Contractor's profit dips in first half of year
Social housing contractor Lovell has reported a dip in both profit and turnover during the first six months of 2012.
In a half-yearly report from parent company Morgan Sindall, Lovell has revealed a decrease in its operating profit from £8.3 million in the six months to June 2011 to £7.5 million at the same point this year. Turnover fell by more than 10 per cent from £228 million to £202 million.
Lovell’s forward order book stood at £1.4 billion, down from £1.5 billion last year.
Last year saw Lovell boost both its profit and turnover after it took over 70 contracts from stricken repairs and maintenance contractor Connaught. It increased annual turnover by nearly a fifth from £387 million to £427 million, helping it to turn a profit of £18.6 million, up from £16.1 million in 2010.
Overall, Morgan Sindall posted an 8 per cent fall in its half-yearly revenue, turning over £1 billion in the half year, down from £1.087 billion last year. Profit was up 4 per cent from £19.5 million to £20.3 million.

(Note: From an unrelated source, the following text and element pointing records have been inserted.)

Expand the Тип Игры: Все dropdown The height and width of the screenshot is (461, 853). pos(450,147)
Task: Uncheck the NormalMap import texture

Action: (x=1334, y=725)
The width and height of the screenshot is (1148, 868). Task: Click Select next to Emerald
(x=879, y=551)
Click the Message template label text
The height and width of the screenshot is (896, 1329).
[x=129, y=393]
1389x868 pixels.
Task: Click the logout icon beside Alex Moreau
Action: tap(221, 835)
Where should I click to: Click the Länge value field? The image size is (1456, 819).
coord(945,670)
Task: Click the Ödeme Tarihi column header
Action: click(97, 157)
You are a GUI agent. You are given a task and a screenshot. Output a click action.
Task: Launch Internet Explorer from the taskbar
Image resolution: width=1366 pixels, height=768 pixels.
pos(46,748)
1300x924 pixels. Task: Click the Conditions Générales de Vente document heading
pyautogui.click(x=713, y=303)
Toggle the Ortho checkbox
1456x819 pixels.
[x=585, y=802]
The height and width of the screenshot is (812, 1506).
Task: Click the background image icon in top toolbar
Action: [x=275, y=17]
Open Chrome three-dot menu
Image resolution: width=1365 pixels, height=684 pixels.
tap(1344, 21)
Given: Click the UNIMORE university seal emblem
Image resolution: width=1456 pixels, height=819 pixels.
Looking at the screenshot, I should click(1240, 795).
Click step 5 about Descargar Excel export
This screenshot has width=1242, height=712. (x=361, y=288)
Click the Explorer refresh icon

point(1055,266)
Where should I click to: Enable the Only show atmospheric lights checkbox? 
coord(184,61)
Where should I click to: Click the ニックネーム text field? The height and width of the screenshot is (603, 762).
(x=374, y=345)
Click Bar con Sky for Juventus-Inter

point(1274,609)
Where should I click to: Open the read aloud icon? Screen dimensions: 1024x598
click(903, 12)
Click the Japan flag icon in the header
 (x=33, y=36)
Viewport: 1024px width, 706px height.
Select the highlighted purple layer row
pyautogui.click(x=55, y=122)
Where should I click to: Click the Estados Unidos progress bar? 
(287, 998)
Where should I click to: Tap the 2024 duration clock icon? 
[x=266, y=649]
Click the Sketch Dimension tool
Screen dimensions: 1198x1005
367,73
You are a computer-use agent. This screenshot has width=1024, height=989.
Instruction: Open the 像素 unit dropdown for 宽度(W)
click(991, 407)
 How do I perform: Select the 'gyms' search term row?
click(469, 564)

John Morgan, executive chairman of Morgan Sindall, said: ‘We have delivered a solid performance over the first half of 2012 and we are on track to meet our expectations for the full financial year. Despite the challenging economic environment, we are encouraged by the continuing opportunities in growth infrastructure sectors and we remain committed to investing in our regeneration business to drive growth over the medium to long term.
‘Whilst we expect market conditions to remain challenging in the short term, we believe our strong track record of successful delivery and our ability to provide our customers with creative, integrated solutions leaves us well positioned for the future.’